§ Exercise details
Please output the section of the listing below that opens with the line containing "Sledding provides enjoyment (383, 1537)" and closes with the line containing "Volunteering in my own words: Daryl", exactly and with nothing else.

§ Extracted material
+++
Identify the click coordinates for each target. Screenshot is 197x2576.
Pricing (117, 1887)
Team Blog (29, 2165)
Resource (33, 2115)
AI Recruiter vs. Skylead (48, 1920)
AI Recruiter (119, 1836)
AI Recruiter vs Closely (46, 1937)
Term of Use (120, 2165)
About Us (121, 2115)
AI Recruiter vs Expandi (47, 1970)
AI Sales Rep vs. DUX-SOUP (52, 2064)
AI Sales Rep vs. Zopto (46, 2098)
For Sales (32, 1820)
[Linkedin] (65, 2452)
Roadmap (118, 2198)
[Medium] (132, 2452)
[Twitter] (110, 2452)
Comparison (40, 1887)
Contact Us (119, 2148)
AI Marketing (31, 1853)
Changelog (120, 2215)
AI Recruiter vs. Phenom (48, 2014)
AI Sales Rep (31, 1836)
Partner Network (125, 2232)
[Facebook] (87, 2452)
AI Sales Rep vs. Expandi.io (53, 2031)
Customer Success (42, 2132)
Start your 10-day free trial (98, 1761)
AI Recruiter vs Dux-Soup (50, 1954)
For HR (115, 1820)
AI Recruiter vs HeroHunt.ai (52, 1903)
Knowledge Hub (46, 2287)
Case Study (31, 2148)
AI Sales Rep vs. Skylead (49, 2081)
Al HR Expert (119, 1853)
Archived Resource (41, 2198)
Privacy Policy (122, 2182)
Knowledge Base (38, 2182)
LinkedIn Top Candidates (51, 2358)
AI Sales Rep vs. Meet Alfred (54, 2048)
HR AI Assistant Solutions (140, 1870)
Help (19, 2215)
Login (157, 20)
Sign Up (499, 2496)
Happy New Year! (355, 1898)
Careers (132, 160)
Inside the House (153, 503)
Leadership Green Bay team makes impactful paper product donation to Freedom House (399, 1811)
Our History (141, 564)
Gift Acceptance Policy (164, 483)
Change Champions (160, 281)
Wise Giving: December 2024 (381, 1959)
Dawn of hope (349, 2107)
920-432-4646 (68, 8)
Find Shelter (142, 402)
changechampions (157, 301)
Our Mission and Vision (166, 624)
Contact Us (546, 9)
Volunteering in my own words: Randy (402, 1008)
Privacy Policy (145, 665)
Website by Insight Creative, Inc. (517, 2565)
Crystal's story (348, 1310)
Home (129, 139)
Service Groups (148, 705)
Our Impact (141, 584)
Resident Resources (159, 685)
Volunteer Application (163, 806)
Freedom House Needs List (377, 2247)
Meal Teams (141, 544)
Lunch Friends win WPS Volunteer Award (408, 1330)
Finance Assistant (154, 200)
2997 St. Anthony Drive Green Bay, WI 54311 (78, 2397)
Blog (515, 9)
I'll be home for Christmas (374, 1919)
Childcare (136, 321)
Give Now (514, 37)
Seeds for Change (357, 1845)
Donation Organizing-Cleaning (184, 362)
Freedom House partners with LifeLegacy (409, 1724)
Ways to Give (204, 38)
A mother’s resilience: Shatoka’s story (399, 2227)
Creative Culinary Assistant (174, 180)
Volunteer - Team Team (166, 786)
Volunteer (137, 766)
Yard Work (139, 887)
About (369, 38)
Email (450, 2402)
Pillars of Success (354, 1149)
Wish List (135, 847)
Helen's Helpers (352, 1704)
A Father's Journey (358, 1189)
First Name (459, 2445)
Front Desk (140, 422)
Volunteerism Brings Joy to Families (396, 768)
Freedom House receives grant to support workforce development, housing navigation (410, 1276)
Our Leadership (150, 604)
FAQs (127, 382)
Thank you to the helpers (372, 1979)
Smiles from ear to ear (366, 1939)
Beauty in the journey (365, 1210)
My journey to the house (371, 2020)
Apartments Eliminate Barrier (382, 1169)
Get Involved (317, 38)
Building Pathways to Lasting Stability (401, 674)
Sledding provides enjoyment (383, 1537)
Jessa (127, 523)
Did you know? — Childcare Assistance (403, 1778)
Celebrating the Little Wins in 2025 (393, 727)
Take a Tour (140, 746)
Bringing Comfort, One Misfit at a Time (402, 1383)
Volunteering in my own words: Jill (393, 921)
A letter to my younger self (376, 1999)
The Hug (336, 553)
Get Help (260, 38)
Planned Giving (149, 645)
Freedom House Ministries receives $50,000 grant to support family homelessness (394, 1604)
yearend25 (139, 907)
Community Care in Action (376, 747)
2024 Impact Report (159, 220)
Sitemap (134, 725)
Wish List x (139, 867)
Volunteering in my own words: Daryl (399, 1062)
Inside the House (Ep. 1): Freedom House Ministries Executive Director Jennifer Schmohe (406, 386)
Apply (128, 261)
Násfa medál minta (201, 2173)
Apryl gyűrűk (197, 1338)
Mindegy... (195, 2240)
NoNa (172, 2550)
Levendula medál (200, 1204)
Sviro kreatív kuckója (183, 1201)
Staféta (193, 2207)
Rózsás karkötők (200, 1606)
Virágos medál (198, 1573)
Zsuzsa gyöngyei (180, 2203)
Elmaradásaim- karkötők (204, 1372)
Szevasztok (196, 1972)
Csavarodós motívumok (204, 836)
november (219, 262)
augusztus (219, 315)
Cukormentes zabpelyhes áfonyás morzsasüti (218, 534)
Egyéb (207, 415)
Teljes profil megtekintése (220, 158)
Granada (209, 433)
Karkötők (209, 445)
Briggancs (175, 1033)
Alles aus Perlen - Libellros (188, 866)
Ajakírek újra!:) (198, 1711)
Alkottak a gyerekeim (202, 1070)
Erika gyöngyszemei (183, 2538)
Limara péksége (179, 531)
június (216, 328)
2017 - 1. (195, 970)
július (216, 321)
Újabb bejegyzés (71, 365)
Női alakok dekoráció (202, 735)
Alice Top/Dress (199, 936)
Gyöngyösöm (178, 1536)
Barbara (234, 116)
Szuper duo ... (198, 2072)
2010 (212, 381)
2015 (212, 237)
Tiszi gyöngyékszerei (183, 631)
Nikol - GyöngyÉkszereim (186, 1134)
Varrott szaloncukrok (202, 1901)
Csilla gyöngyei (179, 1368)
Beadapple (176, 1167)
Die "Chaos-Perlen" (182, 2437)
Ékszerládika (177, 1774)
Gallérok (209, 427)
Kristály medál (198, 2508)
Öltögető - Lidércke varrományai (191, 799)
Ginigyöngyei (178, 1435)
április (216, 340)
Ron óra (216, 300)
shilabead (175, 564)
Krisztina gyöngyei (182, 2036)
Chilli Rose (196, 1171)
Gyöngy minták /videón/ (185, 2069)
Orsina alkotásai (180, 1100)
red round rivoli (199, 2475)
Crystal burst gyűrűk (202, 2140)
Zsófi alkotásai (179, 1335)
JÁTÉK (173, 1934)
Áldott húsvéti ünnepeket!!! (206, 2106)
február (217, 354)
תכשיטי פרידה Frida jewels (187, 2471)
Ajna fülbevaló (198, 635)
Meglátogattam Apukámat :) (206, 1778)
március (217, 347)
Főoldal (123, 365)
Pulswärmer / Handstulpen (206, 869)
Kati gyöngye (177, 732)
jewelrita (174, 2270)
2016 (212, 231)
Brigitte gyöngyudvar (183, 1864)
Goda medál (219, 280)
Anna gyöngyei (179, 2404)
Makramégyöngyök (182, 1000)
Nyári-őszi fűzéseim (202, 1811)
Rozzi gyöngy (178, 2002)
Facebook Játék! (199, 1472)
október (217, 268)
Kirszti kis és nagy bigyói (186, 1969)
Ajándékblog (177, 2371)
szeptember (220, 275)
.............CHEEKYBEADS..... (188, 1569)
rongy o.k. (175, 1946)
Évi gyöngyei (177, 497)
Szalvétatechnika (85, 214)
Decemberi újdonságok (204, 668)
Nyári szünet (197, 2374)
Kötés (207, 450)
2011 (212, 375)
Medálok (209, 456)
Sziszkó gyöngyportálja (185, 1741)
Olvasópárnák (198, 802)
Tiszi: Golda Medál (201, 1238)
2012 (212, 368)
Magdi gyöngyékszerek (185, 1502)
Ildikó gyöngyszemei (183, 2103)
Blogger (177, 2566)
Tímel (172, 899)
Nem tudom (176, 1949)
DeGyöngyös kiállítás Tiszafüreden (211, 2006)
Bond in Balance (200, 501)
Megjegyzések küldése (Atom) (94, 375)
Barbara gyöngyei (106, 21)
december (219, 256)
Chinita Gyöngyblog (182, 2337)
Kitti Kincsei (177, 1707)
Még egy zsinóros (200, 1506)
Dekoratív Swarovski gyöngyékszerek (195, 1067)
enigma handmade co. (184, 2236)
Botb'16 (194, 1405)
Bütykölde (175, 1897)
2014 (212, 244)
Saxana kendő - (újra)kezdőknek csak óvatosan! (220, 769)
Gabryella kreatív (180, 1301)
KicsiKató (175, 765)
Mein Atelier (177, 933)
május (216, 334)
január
+++
§ Task output
Sledding provides enjoyment (383, 1537)
Jessa (127, 523)
Did you know? — Childcare Assistance (403, 1778)
Celebrating the Little Wins in 2025 (393, 727)
Take a Tour (140, 746)
Bringing Comfort, One Misfit at a Time (402, 1383)
Volunteering in my own words: Jill (393, 921)
A letter to my younger self (376, 1999)
The Hug (336, 553)
Get Help (260, 38)
Planned Giving (149, 645)
Freedom House Ministries receives $50,000 grant to support family homelessness (394, 1604)
yearend25 (139, 907)
Community Care in Action (376, 747)
2024 Impact Report (159, 220)
Sitemap (134, 725)
Wish List x (139, 867)
Volunteering in my own words: Daryl (399, 1062)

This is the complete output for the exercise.